Given the agenda is full of policing related items, in addition to the Police and Crime Commissioner’s own agenda item, and policing related items are invariably raised in the open forum, I would have expected the Commissioner to be planning on attending for a reasonable period of the meeting, say from 19.30 till 21.30 or so at least.

Policing items include local councillors democratically setting the local police priorities; and having the opportunity to hold the police to account for their performance against the previous priorities. Also on the agenda is input from the North Area to setting the priorities for Cambridge’s Community Safety Partnership (which in part are effectively the city wide policing priorities).

North Area Councillors are currently unsure if they actually have local priority setting powers delegated to them. While the commissioner has expressly given this delegated power in person to the East Area Committee at a recent meeting of the Cambridge Cycling Campaign North Area councillor Ian Manning said that the last he had heard was Police and Crime Commissioner Graham Bright saying he would be the only one setting priorities (which was his initial position).

That Police and Crime Commissioner Graham Bright has pulled out has been confirmed by the chairman of the North Area Committee. It appears the Police and Crime Commissioner has pulled out at the last minute. Cllr Mike Pitt has tweeted:


5 responses to “Police and Crime Commissioner Graham Bright Pulls Out of North Area Committee Appearance”

  1. I’m a little confused: the NACM is on the 6th Feb 2014 isn’t it? In your opening sentence you say that it’s on the 5th Feb. Typo?

  2. The Cambridge News has covered this:

    http://www.cambridge-news.co.uk/News/Anger-after-police-boss-Sir-Graham-Bright-pulls-out-of-Cambridge-meeting-for-THIRD-time-20140206104551.htm

    The article reveals this refusal is the third time the commissioner has pulled out of appearing at the North Area Committee. The reason given for the non-attendance is the “9pm finishing time for the meeting was too late”.
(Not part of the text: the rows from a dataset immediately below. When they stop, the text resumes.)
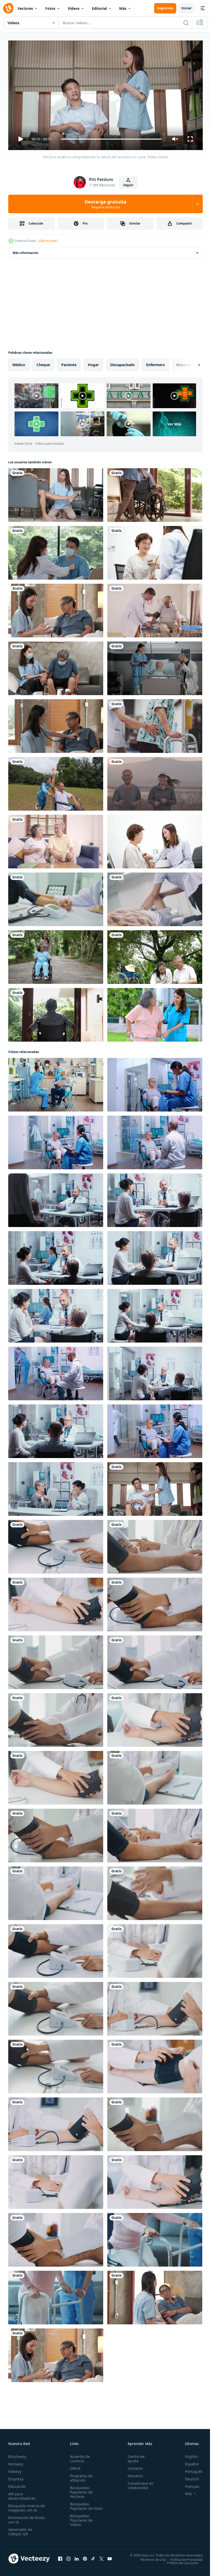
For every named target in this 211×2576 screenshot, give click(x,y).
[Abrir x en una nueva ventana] (101, 2556)
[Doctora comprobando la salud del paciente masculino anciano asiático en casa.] (55, 608)
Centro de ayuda (133, 2456)
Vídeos (74, 8)
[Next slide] (190, 363)
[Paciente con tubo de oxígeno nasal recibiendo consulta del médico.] (154, 666)
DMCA (74, 2466)
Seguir (128, 185)
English (187, 2454)
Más (122, 8)
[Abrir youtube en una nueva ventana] (110, 2556)
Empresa (15, 2476)
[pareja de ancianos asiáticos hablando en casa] (55, 839)
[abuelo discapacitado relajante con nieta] (154, 955)
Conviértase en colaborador (138, 2483)
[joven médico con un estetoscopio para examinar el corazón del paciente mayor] (154, 839)
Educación (17, 2484)
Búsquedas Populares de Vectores (80, 2490)
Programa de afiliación (80, 2475)
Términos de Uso (149, 2557)
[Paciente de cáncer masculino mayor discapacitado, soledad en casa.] (55, 1013)
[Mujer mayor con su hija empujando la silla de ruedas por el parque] (55, 955)
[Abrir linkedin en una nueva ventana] (77, 2556)
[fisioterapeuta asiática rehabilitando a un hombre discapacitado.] (55, 493)
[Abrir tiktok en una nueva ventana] (93, 2556)
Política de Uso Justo (179, 2560)
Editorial (99, 8)
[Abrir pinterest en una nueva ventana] (85, 2556)
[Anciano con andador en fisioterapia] (154, 724)
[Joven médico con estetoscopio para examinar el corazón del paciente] (154, 551)
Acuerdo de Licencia (79, 2456)
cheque (43, 362)
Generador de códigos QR (20, 2529)
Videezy (14, 2469)
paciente (68, 362)
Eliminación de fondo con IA (21, 2517)
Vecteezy (15, 2461)
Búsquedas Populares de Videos (80, 2522)
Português (190, 2469)
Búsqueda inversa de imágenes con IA (25, 2505)
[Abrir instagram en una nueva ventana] (68, 2556)
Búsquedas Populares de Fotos (80, 2506)
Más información (25, 251)
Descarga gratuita (105, 204)
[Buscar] (186, 23)
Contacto (132, 2466)
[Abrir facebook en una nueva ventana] (60, 2556)
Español (188, 2461)
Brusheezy (17, 2454)
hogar (93, 362)
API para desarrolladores (22, 2493)
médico (18, 362)
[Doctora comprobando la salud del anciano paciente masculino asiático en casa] (55, 724)
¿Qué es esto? (48, 240)
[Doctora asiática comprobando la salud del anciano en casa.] (154, 1487)
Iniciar (186, 8)
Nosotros (133, 2473)
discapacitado (122, 362)
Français (188, 2484)
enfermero (155, 362)
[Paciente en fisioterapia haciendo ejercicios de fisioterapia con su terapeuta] (154, 897)
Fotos (50, 8)
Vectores (25, 8)
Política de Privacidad (182, 2557)
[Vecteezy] (8, 8)
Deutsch (188, 2476)
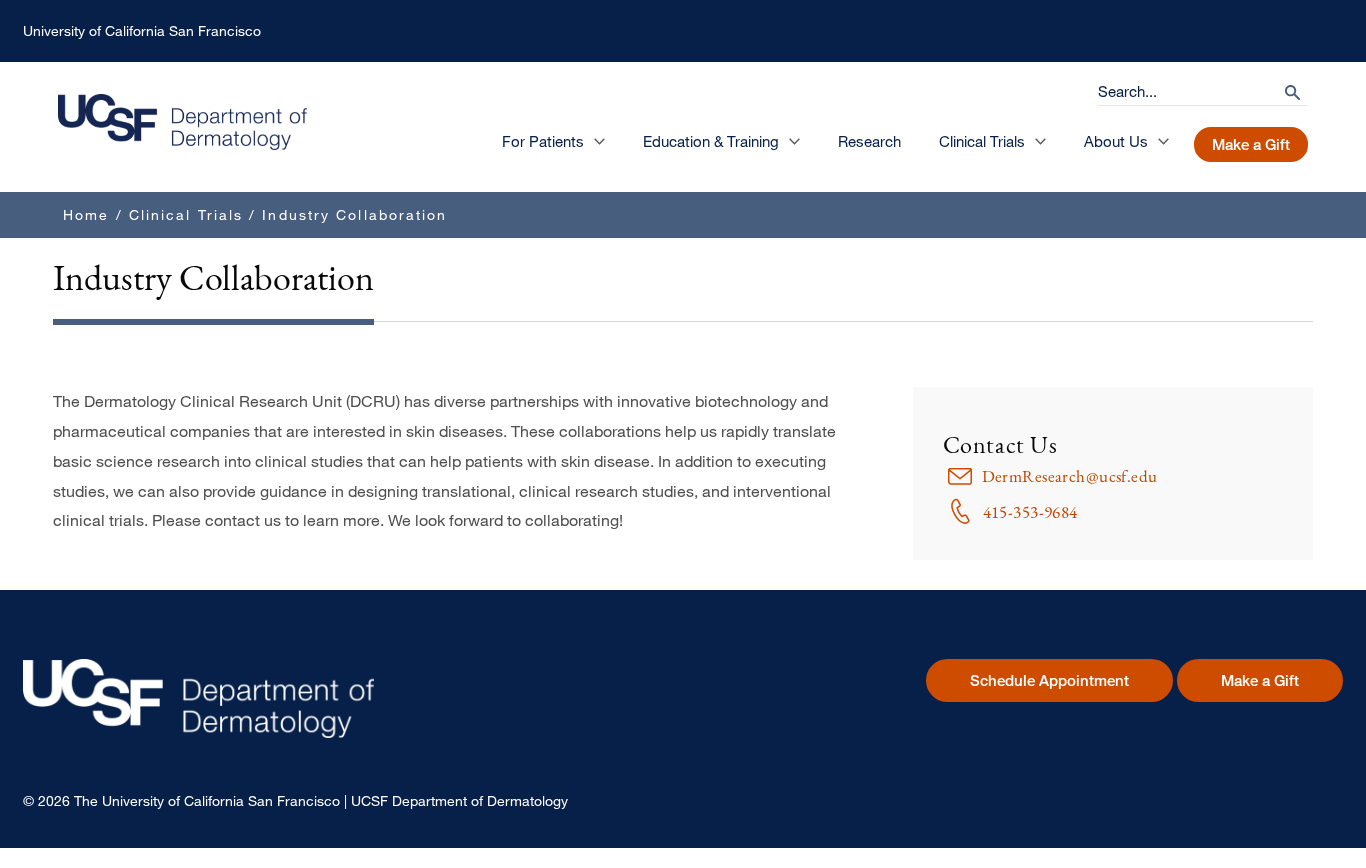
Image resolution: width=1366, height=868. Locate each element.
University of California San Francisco (142, 30)
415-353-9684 (1030, 512)
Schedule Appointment (1049, 680)
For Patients (543, 141)
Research (869, 141)
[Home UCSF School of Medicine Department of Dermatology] (182, 144)
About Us (1116, 141)
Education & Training (711, 141)
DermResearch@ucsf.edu (1070, 476)
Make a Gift (1251, 144)
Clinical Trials (982, 141)
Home (86, 214)
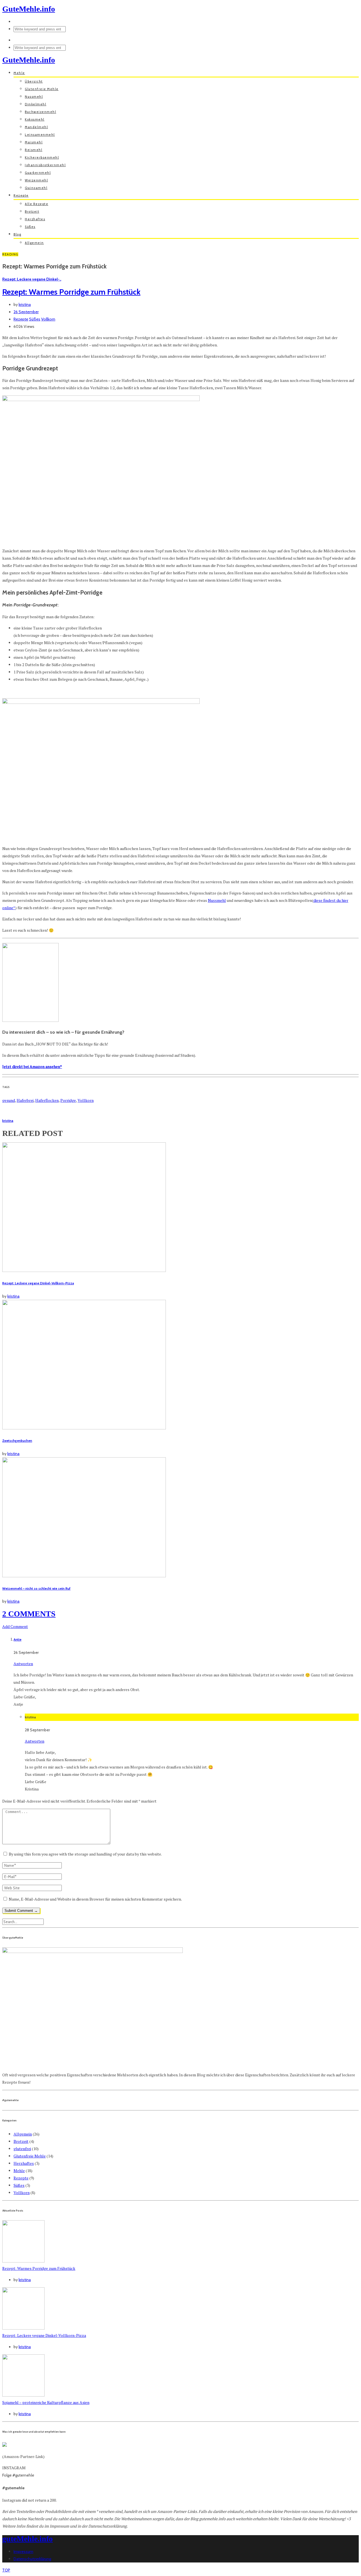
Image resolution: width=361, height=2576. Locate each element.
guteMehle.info (27, 2538)
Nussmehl (34, 97)
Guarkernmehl (38, 173)
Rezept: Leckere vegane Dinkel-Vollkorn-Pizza (38, 1283)
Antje (17, 1639)
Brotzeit (32, 211)
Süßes (30, 227)
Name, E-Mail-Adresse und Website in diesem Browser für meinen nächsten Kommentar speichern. (95, 1899)
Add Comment (15, 1626)
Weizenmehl (36, 180)
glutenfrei (22, 2148)
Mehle (19, 73)
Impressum (23, 2551)
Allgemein (34, 243)
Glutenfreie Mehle (42, 89)
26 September (26, 311)
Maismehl (34, 142)
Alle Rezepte (36, 204)
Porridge (68, 1100)
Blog (17, 234)
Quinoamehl (36, 188)
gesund (8, 1100)
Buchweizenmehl (40, 112)
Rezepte (21, 195)
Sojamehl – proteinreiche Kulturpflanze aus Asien (45, 2402)
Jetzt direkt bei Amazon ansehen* (32, 1066)
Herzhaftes (35, 219)
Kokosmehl (35, 119)
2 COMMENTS (29, 1613)
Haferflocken (47, 1100)
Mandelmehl (36, 127)
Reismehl (33, 150)
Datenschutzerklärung (32, 2558)
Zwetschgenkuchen (17, 1441)
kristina (25, 304)
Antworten (23, 1663)
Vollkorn (48, 319)
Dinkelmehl (35, 104)
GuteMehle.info (28, 9)
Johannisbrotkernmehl (45, 165)
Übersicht (34, 81)
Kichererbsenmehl (42, 157)
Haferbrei (25, 1100)
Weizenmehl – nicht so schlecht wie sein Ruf (36, 1588)
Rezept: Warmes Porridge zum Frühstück (71, 292)
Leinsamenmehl (40, 135)
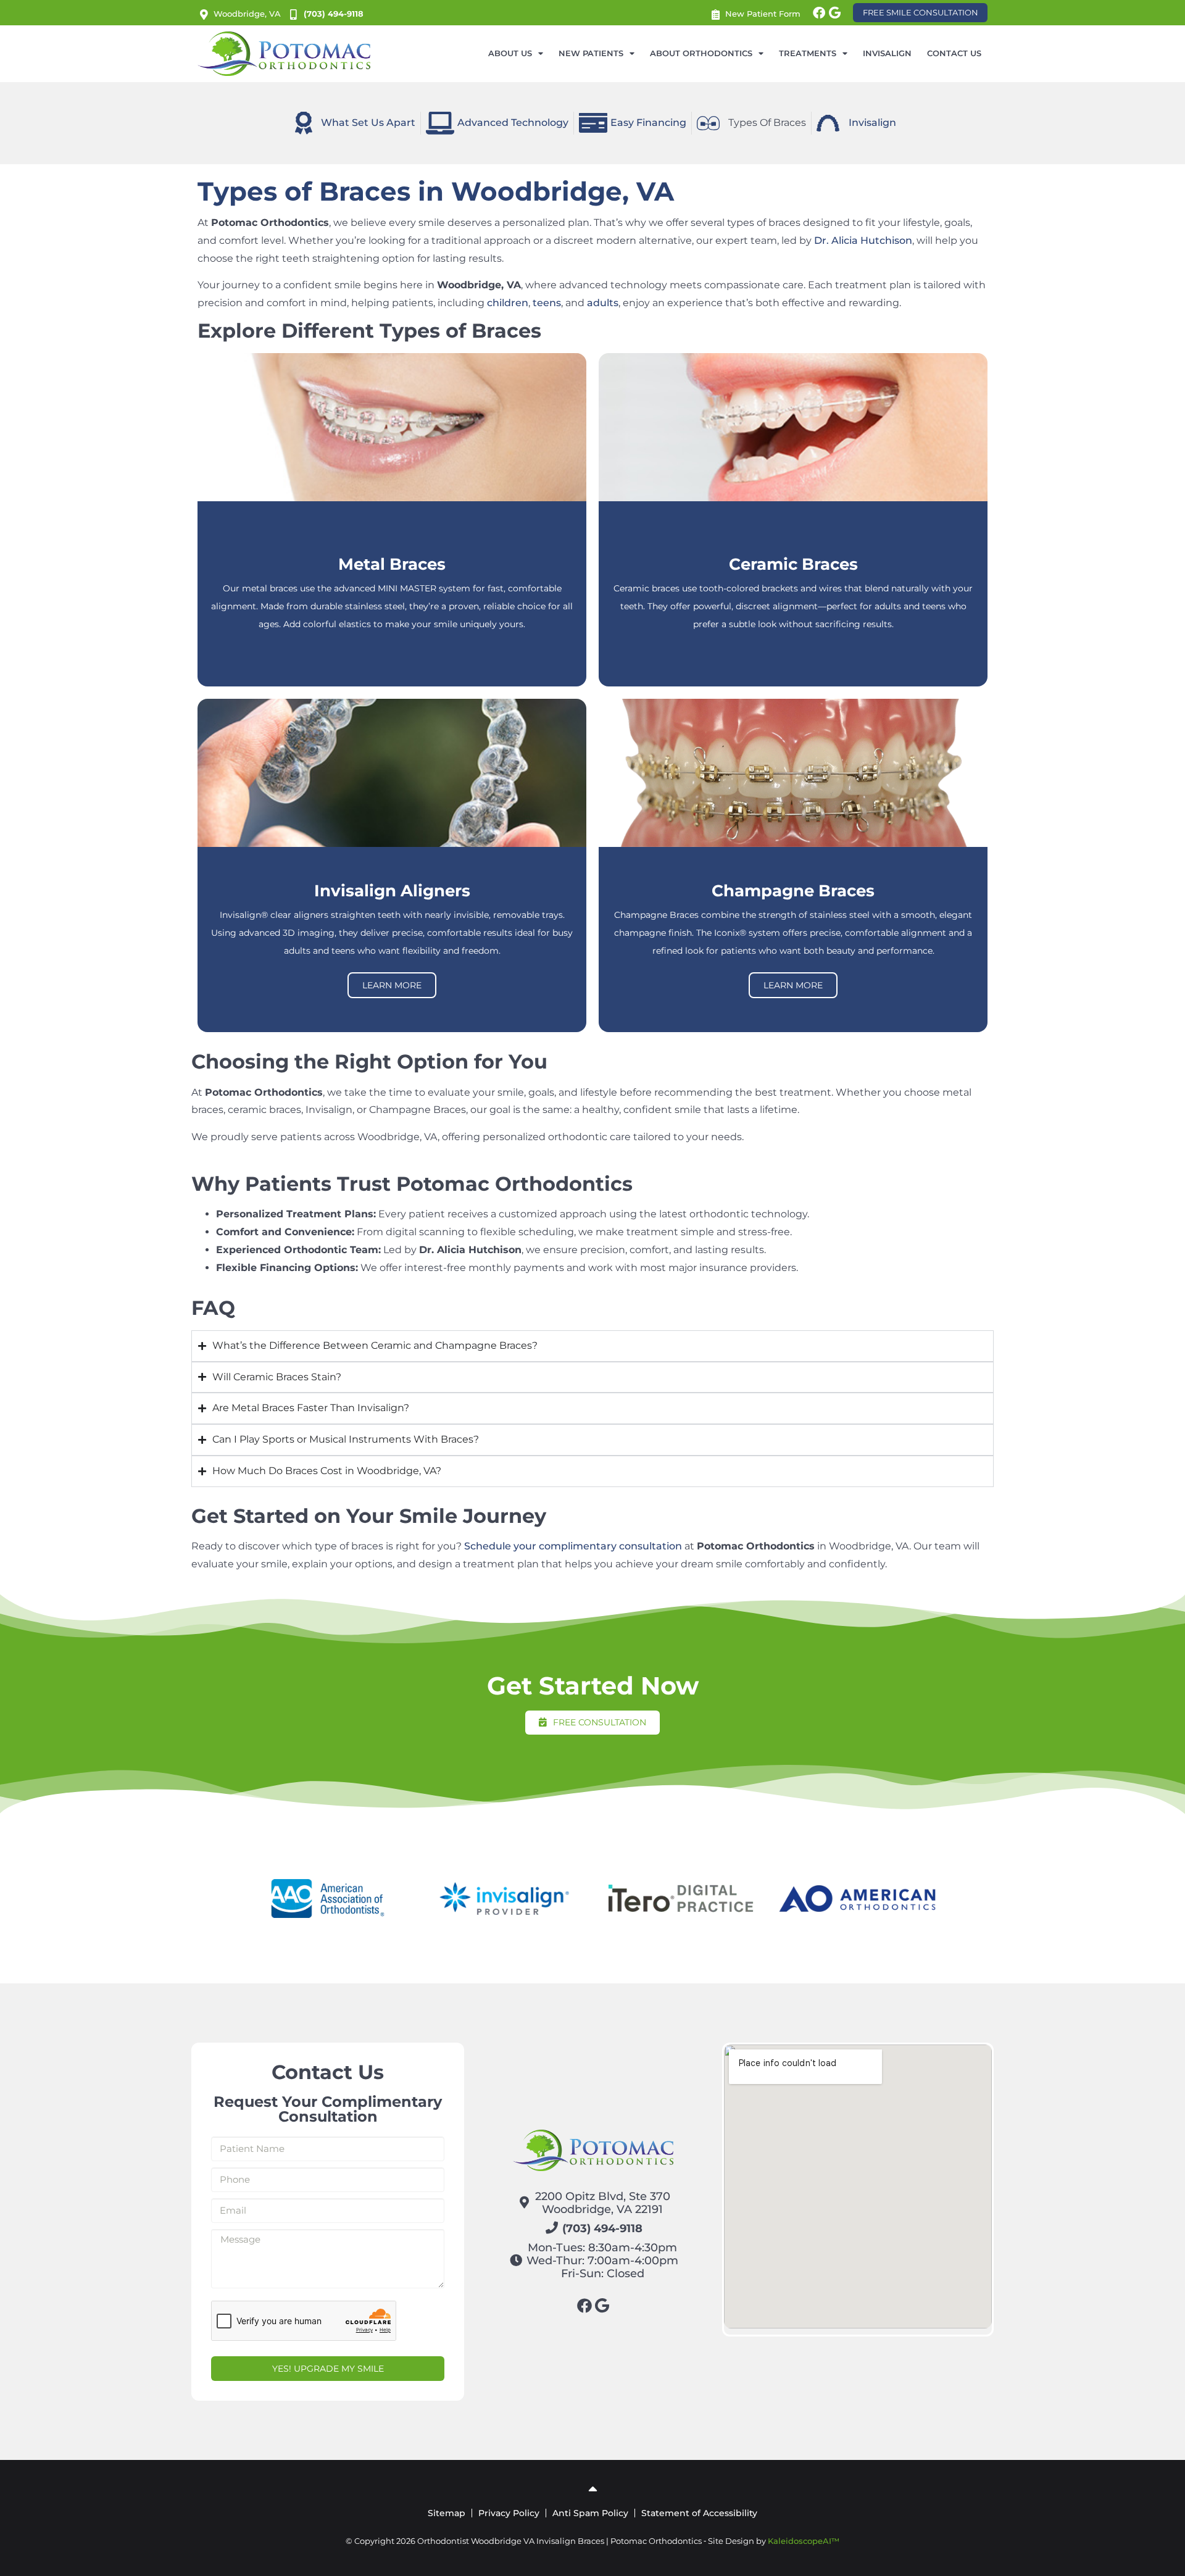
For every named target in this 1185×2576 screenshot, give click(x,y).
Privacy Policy (508, 2513)
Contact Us (954, 53)
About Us (510, 53)
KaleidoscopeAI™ (803, 2541)
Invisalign (887, 53)
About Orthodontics (701, 53)
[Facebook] (819, 13)
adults (602, 303)
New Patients (591, 53)
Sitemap (446, 2513)
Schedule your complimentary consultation (573, 1546)
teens (547, 303)
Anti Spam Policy (590, 2513)
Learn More (392, 985)
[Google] (834, 13)
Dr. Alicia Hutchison (863, 240)
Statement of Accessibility (699, 2513)
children (507, 303)
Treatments (807, 53)
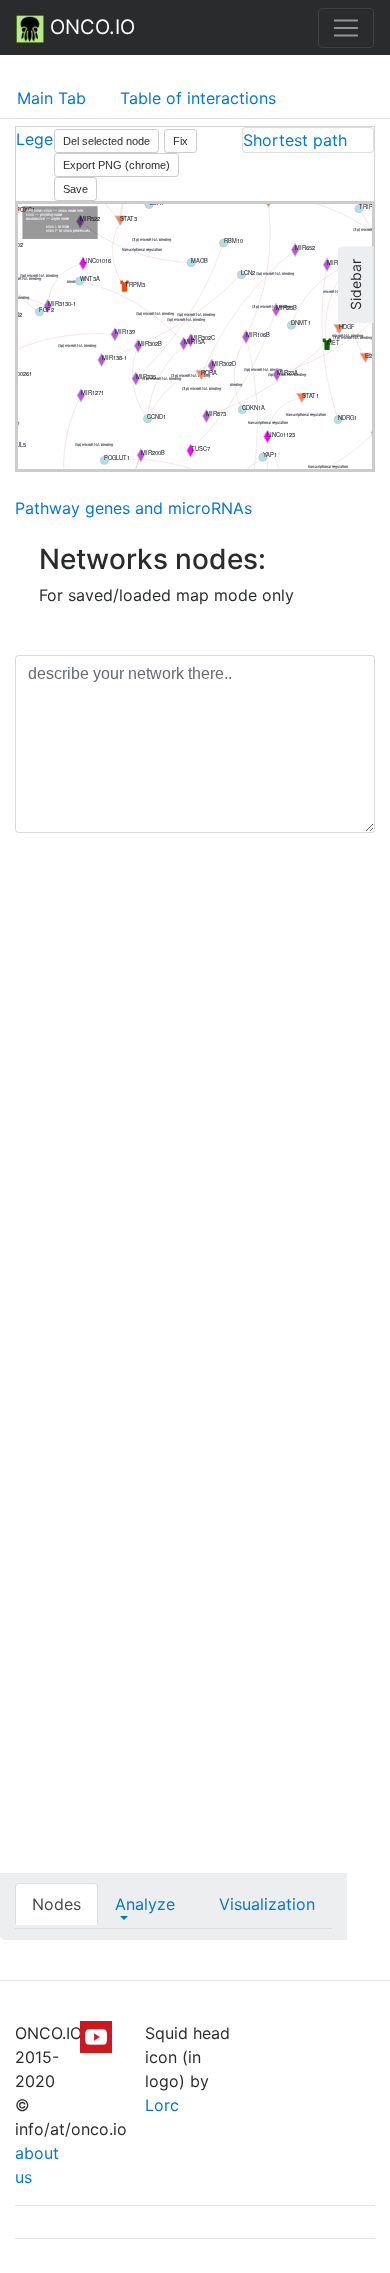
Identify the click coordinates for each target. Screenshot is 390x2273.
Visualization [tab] (267, 1904)
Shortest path (295, 140)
    A statement from the commissioner says:

    it was known that he likes to try to stay for the operational policing part of the agenda which had been scheduled for 9.30pm

    However the Commissioner walked out of the West Central Area Committee as the local police priority setting got underway so he doesn’t have a track record of liking to stay for what he calls the “operational policing part of the agenda”.

    • Local police priority setting is not “operational”; councillors set priorities but have no direct influence over operational policing.

      The role of local councillors at the settting local priorities for North Cambridge is directly comparable with the kind of priority setting the Police and Crime Commissioner carries out at a force wide level, and which the Community Safety Partnership carries out on a city wide basis.

      Operational priority setting, and decision making, is carried out by the police alone with no outside interference. Operational decisions ie. where to deploy resources, who to arrest, who to charge, who to prosecute are for the police and the police alone (with the CPS taking a role in prosecution decisions, but ultimate responsibility lying with the police).